Schweizer did remain with the network for two more years.
“That [CBS Radio Sports] became a part of Westwood One, and Westwood One basically weeded out all the CBS people.” Schweizer says.
“CBS Radio [sports division] it’s an entity in name only. There isn’t anything that resembles the CBS Radio that I worked for.”
Schweizer adds that since Westwood took over CBS Radio they did away with all sports programs.
Of course, along with the 15 and 45 minutes past the hour sports reports via Shadow, WCBS is home to the New York Yankees. Schweizer intimates there is only one factor behind that decision.
“There’s not a great impetus on sports [at WCBS],” Schweizer says. “But bottom line talks in broadcasting business these days, and I think that it’s a bottom line kind of partnership.”
Due to the cost-cutting prevalent in the industry, Schweizer doesn’t think a pure “radio guy” can survive anymore.
“You really need to be able to do multimedia because it seems like that’s the way the future of the business is going.”
Schweizer, 62, since leaving WCBS-AM in 1998, has found a new home at Quinnipiac University, as the lead play-by-play announcer for men’s and women’s basketball. It’s the perfect spot for the man who lists Marty Glickman and Marv Albert among his broadcasting influences.

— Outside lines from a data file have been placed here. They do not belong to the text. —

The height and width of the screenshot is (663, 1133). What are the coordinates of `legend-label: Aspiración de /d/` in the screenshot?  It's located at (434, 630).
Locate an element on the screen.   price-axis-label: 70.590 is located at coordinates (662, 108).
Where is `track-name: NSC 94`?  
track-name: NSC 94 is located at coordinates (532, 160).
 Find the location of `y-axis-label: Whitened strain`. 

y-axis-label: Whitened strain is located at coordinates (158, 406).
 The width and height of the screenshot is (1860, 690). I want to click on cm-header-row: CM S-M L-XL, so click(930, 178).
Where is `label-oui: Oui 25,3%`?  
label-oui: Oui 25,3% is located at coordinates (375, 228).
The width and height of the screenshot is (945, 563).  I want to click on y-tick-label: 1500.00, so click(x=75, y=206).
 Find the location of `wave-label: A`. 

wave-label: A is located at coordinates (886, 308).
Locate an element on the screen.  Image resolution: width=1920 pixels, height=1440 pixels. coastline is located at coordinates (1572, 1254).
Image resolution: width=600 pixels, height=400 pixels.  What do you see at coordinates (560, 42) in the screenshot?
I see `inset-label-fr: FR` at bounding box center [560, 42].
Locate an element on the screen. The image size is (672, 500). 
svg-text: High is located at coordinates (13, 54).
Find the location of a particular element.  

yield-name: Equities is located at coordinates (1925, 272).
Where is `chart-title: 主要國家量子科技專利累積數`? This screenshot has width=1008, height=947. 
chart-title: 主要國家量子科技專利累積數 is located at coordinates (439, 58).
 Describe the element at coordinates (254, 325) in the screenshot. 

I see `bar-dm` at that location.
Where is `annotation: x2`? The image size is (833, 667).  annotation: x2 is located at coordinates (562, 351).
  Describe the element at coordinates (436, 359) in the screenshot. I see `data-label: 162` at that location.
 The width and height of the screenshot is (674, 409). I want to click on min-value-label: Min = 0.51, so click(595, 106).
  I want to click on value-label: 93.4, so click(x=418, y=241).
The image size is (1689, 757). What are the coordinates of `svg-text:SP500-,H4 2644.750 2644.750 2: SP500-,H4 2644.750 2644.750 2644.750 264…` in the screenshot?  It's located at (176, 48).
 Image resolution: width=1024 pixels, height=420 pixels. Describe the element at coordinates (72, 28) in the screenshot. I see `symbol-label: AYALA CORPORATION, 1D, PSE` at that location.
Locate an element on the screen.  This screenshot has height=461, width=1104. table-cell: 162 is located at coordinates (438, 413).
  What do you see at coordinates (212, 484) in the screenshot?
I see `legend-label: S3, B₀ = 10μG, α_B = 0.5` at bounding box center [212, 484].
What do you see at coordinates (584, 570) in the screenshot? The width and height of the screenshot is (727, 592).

For the second time, Schweizer was hired by his former news director Lou Adler who joined the faculty at Quinnipiac. With his CBS career winding down, in 1995 he taught a radio production course at the university.
A few years later when Quinnipiac made the move to Division I, they decided to put their teams on the radio. The position was the right fit for Schweizer, and he’s been doing it ever since. He joined the school full-time in 2004 and also serves as an associate professor of mass communication.
“I love what I’m doing now. Yeah, it’s not the upper echelon of Division I, but it’s still Division I sports. …It’s still fun to sit down and do [80 per year] games,” Schweizer says. “It’s still pretty satisfying.”
Another important name in the building blocks of Schweizer’s career was Win Elliot. The broadcasting veteran crossed paths with Schweizer at the CBS Radio Network. Elliot, for many years, hosted the weekend “Sports Central USA” updates. He was also heard throughout the 1970s as the World Series pre- and post-game voice.
“[He] inspired a whole generation of us, as far as how to write and how to use actualities. He was the master of it. I think all of us learned from him.”
Obviously, Schweizer had a great teacher. He became one of the best in his own right.